Mais si c'est un juste retour d'amour qu'il soit accompli.»

et dans la ville, des dames que j'aurais aimé être moi

et dans le livre, Gaston Miron :

«Je demande pardon aux poètes que j'ai pillés

poètes de tous pays, de toutes époques,

je n'avais pas d'autres mots, d'autres écritures

que les vôtres, mais d'une façon, frères,

c'était un bien grand hommage à vous

car aujourd'hui, ici, entre nous, il y a

d'un homme à l'autre des mots qui sont

le propre fil conducteur de l'homme,

merci.»

à eux, et à vous les quelques qui lirez peut-être, merci à ce temps passé à copier qui a gommé carcasse, un peu.

Et, comme en sortant mes ordures le tas de publicités à notre porte était fort gros, l'ai pris dans mes bras et l'ai porté jusqu'au container – la lumière qui se couchait sur les remparts était d'une douceur infiniment belle, et un oiseau, sur une voute, m'a saluée.

11 commentaires:

Jeanne a dit…

"et dans la ville.. et dans le livre.." me suis Paumée en poésie, ai retrouvée pourquoi lire alors.. pour poser nos regards sur nos vies, pour vous accompagner dans vos déambulations urbaines - pour enchanter ma nuit qui peut alors se laisser à être rêveuse..
merci madame.

chri a dit…

Oui de l'apaisement à la venue des ténèbres du sommeil... Grâce à vous le noir nous est doux.

micheline a dit…

quelle activité! mais n'ai pas trouvé de quoi jeter

Michel Benoit a dit…

Toute l'ambiance journalière de l'intramuros parsemée de poésie dont une chute (une envolée, plutôt !) lyrique !
Un plaisir.

florence Noël a dit…

la poésie vous va si bien, et votre récit est un écrin qui ravive l'éclat des joyaux trouvés...

De qui est ce magnifique texte "poèmes physiques de la vision du 5ème feu" ???

Brigetoun a dit…

anonyme je pense, c'est avec le "chant du peyotl"

JEA a dit…

site des "amis de Milosz" :
- http://www.amisdemilosz.org/

Fardoise a dit…

Quelle chance, les oiseaux te saluent, moi ce sont les chats, et on sait qu'ils ne font pas bon ménage.
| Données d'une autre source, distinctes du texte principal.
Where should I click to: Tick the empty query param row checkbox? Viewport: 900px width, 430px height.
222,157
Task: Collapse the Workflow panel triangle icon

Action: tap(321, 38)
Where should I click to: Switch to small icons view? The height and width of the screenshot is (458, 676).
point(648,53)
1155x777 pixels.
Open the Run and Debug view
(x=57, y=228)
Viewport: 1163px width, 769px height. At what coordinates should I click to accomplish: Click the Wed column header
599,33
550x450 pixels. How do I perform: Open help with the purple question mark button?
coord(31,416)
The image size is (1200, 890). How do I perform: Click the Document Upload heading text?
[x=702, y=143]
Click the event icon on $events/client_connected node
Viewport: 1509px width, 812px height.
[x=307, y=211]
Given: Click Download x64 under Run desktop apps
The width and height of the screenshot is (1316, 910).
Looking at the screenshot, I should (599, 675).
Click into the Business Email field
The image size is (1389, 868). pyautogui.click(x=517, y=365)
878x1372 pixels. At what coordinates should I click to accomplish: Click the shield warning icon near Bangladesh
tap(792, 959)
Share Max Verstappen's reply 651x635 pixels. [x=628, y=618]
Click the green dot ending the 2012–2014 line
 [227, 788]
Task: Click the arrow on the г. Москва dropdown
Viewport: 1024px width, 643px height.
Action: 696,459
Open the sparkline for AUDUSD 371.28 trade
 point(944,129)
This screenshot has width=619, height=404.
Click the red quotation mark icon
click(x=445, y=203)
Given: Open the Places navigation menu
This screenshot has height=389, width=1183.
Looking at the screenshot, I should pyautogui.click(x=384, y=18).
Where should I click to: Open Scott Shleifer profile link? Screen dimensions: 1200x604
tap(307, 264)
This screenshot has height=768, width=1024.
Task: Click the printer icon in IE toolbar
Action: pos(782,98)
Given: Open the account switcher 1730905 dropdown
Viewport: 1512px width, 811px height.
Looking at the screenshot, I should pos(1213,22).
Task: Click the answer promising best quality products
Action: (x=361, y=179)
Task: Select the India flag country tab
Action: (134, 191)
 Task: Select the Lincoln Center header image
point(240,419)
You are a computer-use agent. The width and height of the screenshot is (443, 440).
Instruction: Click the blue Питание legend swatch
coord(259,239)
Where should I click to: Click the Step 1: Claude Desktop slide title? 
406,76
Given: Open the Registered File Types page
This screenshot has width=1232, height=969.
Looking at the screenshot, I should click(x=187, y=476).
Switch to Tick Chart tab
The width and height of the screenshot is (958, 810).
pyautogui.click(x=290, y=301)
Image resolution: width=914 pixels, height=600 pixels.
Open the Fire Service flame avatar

A parcourir ta ville j'ai un peu l'impression que ce n'est pas la mienne, le regard est si différent.

Lautreje a dit…

vos photos, tableaux, portraits, instants de vie... me touchent beaucoup.

D. Hasselmann a dit…

Vous êtes devenue (mais vous l'étiez peut-être déjà) une spécialiste de la mosaïque photographique.

Tout s'emboîte alors parfaitement : le texte se faufile parmi les interstices invisibles.

joye a dit…

Le monde est beau, oui, même quand il pleure, quand il boude, ou quand il me fait des menaces, le monde est beau.